Task requirements
In the listing below, the lines starting at the line with "Viewport: 417px width, 194px" and ending at the line with "Task: Click chevron" are to be output verbatim. Images stay out of the copy.

Provided material
==================================================

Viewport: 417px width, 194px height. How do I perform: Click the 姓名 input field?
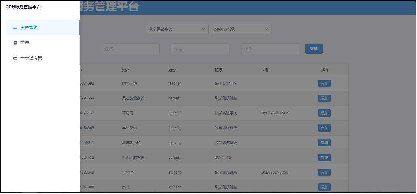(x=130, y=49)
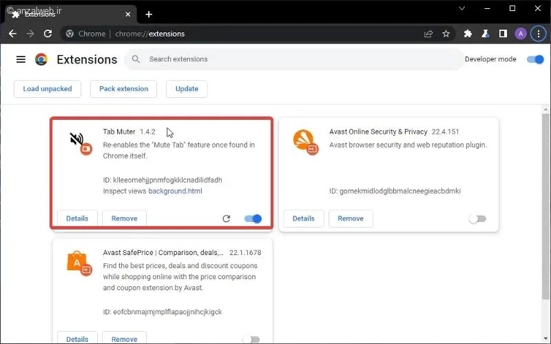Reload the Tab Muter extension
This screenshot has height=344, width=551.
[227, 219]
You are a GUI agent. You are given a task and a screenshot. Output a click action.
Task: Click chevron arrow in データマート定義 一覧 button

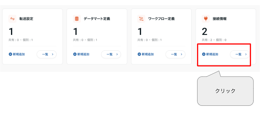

==================================================

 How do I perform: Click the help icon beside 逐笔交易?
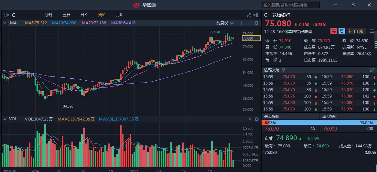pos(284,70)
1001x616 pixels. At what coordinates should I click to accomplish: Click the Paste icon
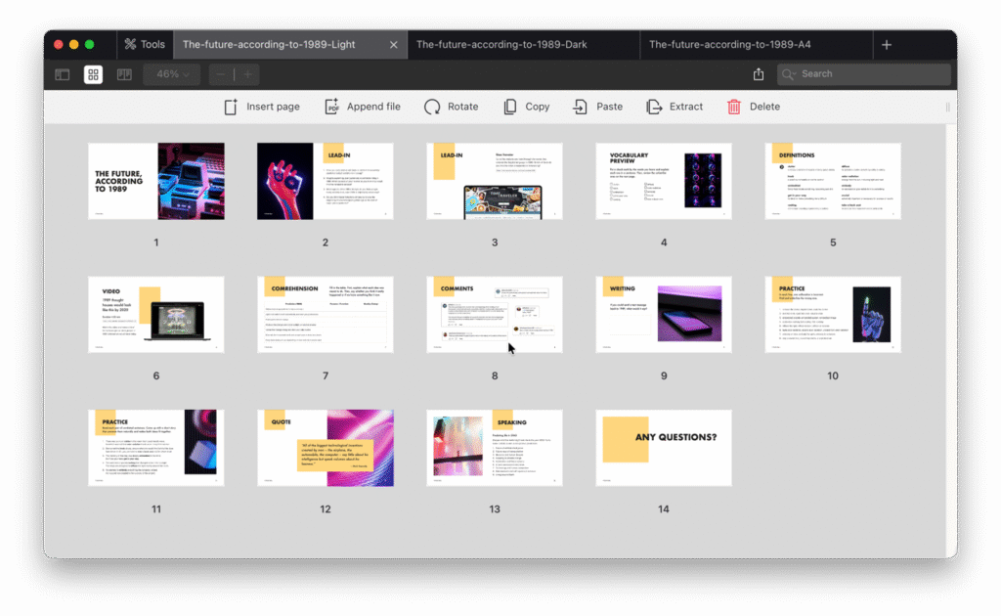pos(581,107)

==================================================

Worked solution
Viewport: 417px width, 194px height. How do I perform: Click the 姓名 input field?
(x=130, y=49)
Reload the Tab Muter extension
This screenshot has height=344, width=551.
[227, 219]
You are a GUI agent. You are given a task and a screenshot. Output a click action.
Task: Click chevron arrow in データマート定義 一覧 button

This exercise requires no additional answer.